_TEXTAUSZUG_
Der EAA sieht nicht vor, dass der Staat vor dem Inverkehrbringen von Produkten oder Dienstleistungen prüft, ob diese tatsächlich barrierefrei sind. Er überprüft auch nicht generell, ob sich ein Anbieter im Einzelfall zu Recht darauf beruft, ausnahmsweise keine oder keine vollständige Barrierefreiheit herzustellen. Vielmehr schätzen sich die Wirtschaftsakteure im Rahmen einer Konformitätsbewertung selbst ein. Verbraucherinnen und Verbraucher sind in dieser Situation strukturell unterlegen. Wie barrierefrei E-Books, Bankdienstleistungen, Selbstbedienungsterminals, der Onlinehandel etc. künftig tatsächlich sind, wird also maßgeblich davon abhängen, wie effektiv der Verbraucherschutz funktioniert und wie wirksam die Sanktionen bei Nichtbefolgen der Regeln ausgestaltet werden.

_AUSGANGSMATERIAL_
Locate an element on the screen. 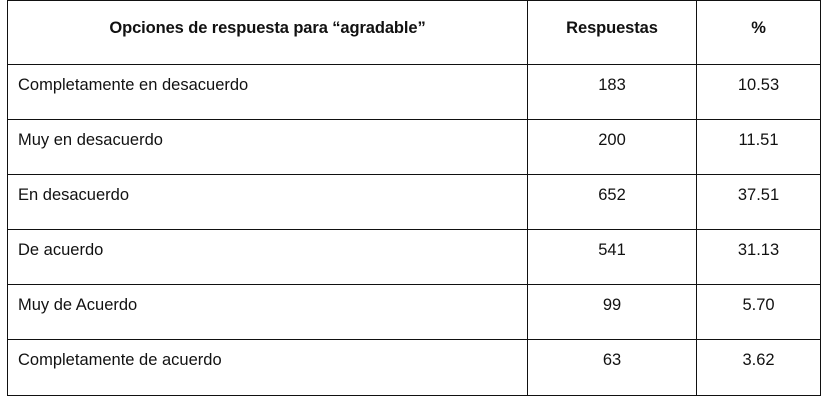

_AUFGABENSTELLUNG_
• 1. Wer nimmt laut dem Textauszug zur Barrierefreiheit im Rahmen der Konformitätsbewertung die Einschätzung vor?
• 2. Schreiben Sie bitte den Textauszug zur Barrierefreiheit im Anschluss an seinen letzten Satz fort.
Das Material steht für sich und gehört nicht zum Textauszug zur Barrierefreiheit.

_ANTWORTEN_
• 1. Die Wirtschaftsakteure schätzen sich selbst ein.

• 2.
- Das von den Wirtschaftsakteuren vorzunehmende Konformitätsbewertungsverfahren für Produkte muss durch verpflichtend einzubeziehende staatlich benannte und überwachte Prüfstellen begleitet und kontrolliert werden. Das Konzept der Prüfstellen hat sich bereits im Bereich der Produktsicherheit etabliert und kann Vorbild für den Bereich der Barrierefreiheit sein, gerade weil es mit dem Inkrafttreten des EAA erstmals verbindliche Anforderungen an die Barrierefreiheit für die Privatwirtschaft gibt.
- Bei der Erarbeitung und Weiterentwicklung von Konformitätsanforderungen an Dienstleistungen sind Menschen mit Behinderungen über die sie vertretenden Organisationen einzubeziehen.
- Um eine Entscheidung über die Nutzung von Produkten und Dienstleistungen treffen zu können, müssen Verbraucherinnen und Verbraucher leicht zugänglich transparente Informationen darüber erhalten, ob und inwieweit Produkte und Dienstleistungen barrierefrei gestaltet sind.
- Die staatliche Marktüberwachung muss zentral und für Produkte und Dienstleistungen aus einer Hand organisiert werden und mit effizienten Handlungsmöglichkeiten für eine systematische Kontrolle und Überwachung ausgestattet sein. Die finanziellen und personellen Ressourcen hierfür sind bereit zu stellen.
- Die mit der Marktüberwachung verbundene Kommunikation, insbesondere bei Veröffentlichungen über nicht barrierefreie Produkte und Dienstleistungen und im Rahmen des Rückrufmanagements, hat barrierefrei zu erfolgen.
- Menschen mit Behinderungen sind in den Marktüberwachungsprozess über die sie vertretenden Organisationen einzubeziehen.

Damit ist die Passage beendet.